Best Practices for Hosting Public Tours of Research Facilities

A group standing indoors for a tour.
A tour group learning about the Polar Rock Repository housed at the Byrd Polar and Climate Research Center.

In a recent article published in the Journal of Museum Education, Joseph Helterbrand, Research Centre Outreach Coordinator within the Office of Research, Agri-Food Partnership at the University of Guelph and former Student Program Coordinator for the Byrd Center's Education and Outreach (E&O) Team; Jason Cervenec, Education and Outreach Director at the Byrd Polar and Climate Research Center; and Courtney Price, Community Engagement Liaison in the College of Arts and Sciences at The Ohio State University present a comprehensive set of best practices for designing and delivering impactful public tours of research facilities.

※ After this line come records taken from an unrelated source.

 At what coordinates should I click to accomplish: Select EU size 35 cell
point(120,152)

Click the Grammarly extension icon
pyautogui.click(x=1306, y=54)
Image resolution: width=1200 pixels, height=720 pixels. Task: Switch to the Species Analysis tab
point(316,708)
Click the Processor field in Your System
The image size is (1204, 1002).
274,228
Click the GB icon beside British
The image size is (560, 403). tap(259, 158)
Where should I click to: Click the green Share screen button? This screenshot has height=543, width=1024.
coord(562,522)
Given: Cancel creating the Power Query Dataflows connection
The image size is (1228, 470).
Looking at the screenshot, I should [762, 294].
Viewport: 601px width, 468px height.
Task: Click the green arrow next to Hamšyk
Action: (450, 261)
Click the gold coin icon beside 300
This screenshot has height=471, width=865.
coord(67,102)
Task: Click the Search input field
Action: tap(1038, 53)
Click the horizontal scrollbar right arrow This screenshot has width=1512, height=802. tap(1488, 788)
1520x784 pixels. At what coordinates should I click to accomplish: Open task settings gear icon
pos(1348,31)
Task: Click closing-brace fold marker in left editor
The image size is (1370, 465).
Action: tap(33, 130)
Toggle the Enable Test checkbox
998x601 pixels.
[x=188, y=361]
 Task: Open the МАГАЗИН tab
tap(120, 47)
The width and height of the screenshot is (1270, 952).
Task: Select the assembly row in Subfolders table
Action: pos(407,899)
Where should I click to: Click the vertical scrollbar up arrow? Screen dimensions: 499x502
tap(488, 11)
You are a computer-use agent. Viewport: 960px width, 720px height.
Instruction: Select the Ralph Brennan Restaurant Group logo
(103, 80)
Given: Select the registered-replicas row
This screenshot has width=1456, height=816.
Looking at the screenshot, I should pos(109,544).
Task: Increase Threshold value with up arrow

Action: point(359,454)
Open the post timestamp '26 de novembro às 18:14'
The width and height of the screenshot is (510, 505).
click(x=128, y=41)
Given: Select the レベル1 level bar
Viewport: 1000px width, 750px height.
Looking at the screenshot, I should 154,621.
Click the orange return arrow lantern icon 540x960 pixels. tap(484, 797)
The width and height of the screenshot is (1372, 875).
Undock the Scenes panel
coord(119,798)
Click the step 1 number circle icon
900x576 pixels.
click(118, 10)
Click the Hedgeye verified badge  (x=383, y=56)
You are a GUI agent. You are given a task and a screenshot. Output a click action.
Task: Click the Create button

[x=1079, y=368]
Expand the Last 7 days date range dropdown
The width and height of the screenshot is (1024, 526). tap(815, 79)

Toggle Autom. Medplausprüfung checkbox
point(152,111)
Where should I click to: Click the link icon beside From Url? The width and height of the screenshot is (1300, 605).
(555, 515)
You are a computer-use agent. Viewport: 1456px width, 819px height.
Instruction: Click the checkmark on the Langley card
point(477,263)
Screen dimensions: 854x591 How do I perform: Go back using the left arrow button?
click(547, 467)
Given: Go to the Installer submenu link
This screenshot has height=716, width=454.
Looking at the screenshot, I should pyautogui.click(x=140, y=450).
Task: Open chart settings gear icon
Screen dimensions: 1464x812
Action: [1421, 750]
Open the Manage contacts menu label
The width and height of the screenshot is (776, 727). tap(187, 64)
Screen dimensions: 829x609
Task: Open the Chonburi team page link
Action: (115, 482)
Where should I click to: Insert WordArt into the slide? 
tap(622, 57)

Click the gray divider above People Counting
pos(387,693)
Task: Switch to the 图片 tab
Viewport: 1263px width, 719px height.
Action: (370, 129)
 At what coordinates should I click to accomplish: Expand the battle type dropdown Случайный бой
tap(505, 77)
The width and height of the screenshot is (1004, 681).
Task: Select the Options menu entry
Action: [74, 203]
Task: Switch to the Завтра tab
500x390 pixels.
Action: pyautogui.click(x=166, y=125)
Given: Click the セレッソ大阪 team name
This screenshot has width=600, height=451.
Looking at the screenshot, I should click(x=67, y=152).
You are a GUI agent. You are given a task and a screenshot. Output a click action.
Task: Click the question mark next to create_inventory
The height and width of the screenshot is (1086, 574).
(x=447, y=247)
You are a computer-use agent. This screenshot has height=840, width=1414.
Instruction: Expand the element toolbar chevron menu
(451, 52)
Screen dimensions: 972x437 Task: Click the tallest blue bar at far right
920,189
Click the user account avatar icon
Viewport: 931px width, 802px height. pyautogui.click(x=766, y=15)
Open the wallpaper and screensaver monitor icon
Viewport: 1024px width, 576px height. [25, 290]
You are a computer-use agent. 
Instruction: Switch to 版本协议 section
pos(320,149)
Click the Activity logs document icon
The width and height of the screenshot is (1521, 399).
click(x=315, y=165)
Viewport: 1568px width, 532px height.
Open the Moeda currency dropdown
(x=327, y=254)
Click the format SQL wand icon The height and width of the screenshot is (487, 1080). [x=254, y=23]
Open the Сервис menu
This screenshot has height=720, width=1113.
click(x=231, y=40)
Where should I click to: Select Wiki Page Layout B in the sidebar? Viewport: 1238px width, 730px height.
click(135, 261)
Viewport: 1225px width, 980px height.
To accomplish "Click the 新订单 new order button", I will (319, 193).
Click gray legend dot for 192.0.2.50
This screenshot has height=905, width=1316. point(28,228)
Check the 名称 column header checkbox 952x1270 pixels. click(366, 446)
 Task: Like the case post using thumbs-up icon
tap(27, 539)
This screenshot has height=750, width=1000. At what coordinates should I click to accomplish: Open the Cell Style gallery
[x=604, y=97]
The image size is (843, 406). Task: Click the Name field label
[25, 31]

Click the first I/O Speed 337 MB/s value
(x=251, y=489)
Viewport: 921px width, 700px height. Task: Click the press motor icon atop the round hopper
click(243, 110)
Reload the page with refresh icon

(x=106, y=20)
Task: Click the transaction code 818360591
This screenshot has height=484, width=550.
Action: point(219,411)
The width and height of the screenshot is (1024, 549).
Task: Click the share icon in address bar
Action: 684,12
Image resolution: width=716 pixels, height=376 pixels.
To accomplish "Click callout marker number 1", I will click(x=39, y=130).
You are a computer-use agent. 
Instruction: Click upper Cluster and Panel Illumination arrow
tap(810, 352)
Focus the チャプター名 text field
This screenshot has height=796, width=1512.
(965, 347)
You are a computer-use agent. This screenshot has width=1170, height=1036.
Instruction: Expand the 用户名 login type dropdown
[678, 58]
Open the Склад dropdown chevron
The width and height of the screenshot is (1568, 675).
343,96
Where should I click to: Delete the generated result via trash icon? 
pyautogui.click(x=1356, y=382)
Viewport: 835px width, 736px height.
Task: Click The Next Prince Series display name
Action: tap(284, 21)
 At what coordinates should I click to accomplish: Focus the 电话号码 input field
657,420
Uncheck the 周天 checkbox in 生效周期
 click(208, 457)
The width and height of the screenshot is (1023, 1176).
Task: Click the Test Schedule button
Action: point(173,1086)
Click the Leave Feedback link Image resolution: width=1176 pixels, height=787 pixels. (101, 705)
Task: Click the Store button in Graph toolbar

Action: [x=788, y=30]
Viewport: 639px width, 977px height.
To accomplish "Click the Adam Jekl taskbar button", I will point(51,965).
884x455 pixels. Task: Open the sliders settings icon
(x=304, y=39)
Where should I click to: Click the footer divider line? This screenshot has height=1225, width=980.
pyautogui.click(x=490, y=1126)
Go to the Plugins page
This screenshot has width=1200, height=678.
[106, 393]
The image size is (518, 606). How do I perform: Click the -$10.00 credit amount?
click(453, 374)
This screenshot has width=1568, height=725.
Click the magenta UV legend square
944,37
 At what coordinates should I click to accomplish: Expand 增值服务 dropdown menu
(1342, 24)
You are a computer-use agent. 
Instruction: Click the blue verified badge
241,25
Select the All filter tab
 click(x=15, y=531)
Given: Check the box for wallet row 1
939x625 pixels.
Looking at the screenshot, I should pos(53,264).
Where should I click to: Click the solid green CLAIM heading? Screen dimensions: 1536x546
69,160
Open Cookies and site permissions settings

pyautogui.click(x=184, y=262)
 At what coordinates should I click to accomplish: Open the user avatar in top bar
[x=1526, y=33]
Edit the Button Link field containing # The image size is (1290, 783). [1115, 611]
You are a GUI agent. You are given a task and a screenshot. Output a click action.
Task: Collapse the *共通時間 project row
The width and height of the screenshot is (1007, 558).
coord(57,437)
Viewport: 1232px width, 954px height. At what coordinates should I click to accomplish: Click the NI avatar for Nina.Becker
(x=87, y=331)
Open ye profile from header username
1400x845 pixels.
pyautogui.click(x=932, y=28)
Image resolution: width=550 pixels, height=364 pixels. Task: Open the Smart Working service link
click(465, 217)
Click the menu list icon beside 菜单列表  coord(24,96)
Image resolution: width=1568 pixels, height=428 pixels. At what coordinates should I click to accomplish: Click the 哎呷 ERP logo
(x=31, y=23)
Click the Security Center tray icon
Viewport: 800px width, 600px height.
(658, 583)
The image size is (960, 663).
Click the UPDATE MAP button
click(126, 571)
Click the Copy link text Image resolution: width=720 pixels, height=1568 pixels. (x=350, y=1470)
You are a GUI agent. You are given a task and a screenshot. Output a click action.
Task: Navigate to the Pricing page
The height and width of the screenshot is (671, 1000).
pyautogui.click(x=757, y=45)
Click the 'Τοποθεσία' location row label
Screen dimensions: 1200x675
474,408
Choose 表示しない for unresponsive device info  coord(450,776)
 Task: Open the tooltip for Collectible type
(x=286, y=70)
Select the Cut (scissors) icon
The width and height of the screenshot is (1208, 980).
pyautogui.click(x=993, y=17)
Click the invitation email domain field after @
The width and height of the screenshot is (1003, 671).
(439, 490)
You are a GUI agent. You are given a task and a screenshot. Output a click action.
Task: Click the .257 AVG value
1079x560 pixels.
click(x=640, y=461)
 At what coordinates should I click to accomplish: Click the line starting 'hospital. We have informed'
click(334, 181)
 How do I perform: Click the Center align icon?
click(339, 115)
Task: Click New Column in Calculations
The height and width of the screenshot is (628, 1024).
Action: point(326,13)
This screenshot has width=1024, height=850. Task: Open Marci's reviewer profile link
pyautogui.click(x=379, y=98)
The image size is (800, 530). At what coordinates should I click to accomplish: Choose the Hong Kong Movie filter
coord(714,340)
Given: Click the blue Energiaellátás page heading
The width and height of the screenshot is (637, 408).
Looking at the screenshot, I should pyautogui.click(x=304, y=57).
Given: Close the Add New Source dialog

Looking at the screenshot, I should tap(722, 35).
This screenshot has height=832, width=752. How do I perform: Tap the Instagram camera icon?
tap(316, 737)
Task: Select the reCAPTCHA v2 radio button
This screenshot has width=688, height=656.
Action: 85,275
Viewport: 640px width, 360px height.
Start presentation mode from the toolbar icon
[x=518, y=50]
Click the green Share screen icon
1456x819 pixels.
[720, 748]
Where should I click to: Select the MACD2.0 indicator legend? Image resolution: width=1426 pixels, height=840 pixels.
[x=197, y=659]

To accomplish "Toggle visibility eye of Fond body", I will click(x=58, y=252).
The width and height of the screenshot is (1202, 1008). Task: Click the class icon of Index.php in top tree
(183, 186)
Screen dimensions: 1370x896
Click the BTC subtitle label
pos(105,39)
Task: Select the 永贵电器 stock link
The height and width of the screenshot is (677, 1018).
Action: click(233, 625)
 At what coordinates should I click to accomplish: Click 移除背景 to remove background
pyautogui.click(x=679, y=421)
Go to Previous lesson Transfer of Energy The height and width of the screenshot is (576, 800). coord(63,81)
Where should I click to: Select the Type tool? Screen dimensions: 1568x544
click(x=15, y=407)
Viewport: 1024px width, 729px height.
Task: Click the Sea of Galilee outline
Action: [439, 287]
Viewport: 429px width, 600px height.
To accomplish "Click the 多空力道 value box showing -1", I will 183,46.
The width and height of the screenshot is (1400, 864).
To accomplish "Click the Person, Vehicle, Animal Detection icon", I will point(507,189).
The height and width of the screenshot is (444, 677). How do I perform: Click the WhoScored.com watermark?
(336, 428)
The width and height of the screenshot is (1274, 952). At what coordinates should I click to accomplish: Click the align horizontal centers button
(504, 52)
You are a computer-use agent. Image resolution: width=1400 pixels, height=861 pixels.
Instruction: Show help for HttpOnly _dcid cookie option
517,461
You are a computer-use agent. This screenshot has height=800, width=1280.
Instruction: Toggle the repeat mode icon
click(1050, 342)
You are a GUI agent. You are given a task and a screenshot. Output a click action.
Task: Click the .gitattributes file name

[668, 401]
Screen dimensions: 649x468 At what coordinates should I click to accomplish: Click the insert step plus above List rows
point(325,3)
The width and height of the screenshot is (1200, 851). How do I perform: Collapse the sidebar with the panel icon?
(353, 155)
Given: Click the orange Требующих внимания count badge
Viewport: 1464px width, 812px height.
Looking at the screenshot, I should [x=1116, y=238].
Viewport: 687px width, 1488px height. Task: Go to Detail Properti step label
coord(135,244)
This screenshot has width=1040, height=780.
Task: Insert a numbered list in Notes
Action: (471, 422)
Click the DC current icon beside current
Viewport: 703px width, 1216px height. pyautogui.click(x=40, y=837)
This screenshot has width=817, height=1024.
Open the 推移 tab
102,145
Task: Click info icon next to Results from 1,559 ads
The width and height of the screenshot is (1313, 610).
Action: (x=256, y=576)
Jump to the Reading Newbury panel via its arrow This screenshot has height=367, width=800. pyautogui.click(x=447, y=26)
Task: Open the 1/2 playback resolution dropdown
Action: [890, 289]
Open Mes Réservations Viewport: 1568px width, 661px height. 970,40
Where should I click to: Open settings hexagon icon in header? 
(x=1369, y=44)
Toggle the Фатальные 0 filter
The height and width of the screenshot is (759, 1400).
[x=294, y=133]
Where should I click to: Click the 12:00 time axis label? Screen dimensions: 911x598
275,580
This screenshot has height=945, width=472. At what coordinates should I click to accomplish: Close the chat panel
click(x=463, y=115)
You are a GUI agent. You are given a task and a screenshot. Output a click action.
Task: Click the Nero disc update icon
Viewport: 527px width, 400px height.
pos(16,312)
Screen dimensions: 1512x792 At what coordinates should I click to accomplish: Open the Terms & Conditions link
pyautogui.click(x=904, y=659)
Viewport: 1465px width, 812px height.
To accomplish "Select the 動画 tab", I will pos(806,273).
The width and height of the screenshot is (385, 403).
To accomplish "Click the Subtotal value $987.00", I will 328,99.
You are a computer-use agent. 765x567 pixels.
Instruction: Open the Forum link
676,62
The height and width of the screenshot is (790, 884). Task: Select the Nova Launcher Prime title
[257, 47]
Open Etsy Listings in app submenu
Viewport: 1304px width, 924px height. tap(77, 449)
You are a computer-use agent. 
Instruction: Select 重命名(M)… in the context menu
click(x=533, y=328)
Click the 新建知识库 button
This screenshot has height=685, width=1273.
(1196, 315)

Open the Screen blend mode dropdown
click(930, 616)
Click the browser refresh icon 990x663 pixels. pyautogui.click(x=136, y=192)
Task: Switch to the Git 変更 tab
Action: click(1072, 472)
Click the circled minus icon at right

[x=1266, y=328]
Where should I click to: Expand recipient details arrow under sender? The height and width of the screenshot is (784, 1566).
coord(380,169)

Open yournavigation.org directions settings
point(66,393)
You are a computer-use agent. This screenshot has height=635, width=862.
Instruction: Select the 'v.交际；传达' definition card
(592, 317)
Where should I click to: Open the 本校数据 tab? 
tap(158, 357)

Drawing on the Byrd Center's experience with more than 62,000 visitors since 2012, the authors identify seven "best practices" designed to enhance visitor learning, streamline operations, and foster long-term community engagement.

Established in 1960, the Byrd Center is now an interdisciplinary hub for 16 research groups dedicated to advancing knowledge of polar and alpine environments, as well as climate systems on global, regional, and local scales. The Byrd Center also features a specialized library, a polar archive, facilities for preserving ice cores and polar rock samples, and the office of the State Climatologist of Ohio.

The Byrd Center’s tour program has afforded opportunities to engage community members and potential collaborators, showcase ongoing research, satisfying federal agencies’ broader impacts requirements, attract supporters and donors, and educate local and regional audiences about climate change. The E&O Team has adapted numerous techniques honed by a team delivering campus tours to prospective Ohio State students.

Key recommendations include designing modular tour routes tailored to diverse audiences; crafting scripted narratives that balance technical accuracy with accessible storytelling; and incorporating dynamic, hands-on demonstrations to bring science to life. The paper also emphasizes the importance of well-trained guides, whose personal enthusiasm and subject-matter expertise create authentic human connections and structured feedback mechanisms that enable organizers to refine tour content and logistics continually.

The authors emphasize that these evidence-based practices improve visitor satisfaction and serve as a scalable model for other universities, museums, and research institutions looking to translate complex science into engaging public programming. By combining collaborative planning, iterative improvement, and a clear focus on visitor experience, the Byrd Center's framework demonstrates how thoughtfully designed tours can broaden the impact of scientific research and build lasting partnerships between scientists and the communities they serve.